• **CHALLENGE**
Write out the part of the entries below that opens with the line containing "Where should I click to: Click" and closes with the line containing "Where should I click to: Open". Include both of those lines and change nothing.

• **MATERIAL TO PROCESS**

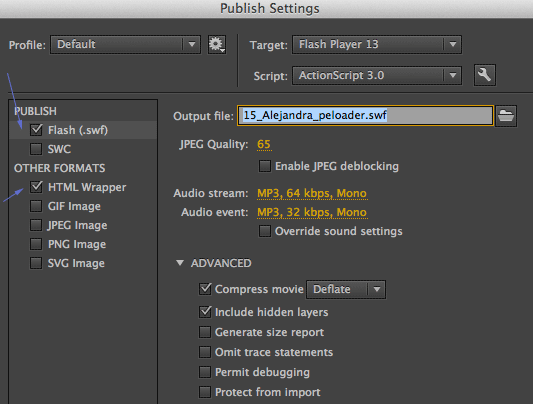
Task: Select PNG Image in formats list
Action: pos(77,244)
--
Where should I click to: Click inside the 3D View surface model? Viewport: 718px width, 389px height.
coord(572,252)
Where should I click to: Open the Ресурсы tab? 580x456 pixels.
* * *
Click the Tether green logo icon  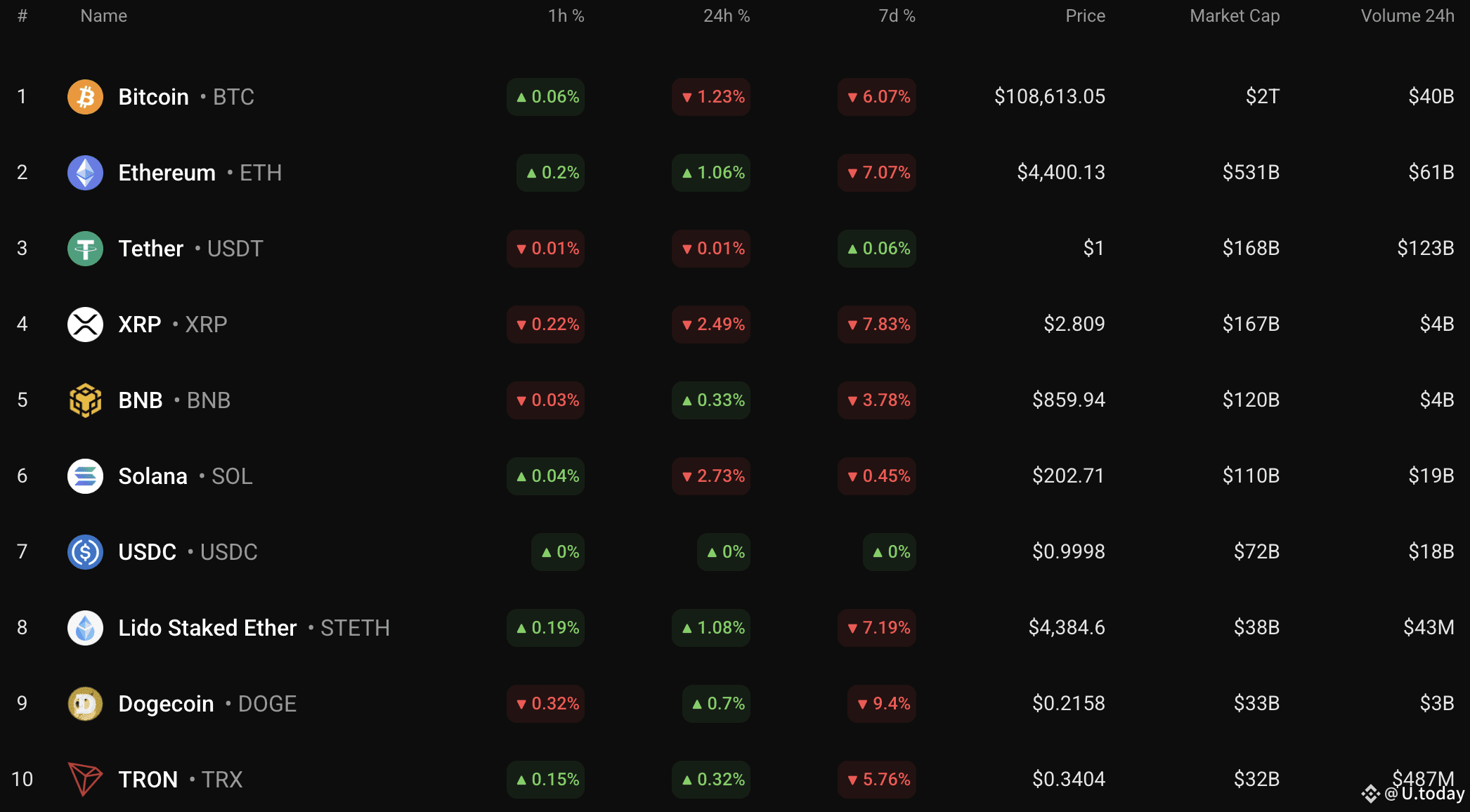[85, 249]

• **PROBLEM SOLUTION**
Where should I click to: Click inside the 3D View surface model? Viewport: 718px width, 389px height.
coord(572,252)
Where should I click to: Open the Ресурсы tab? 580x456 pixels.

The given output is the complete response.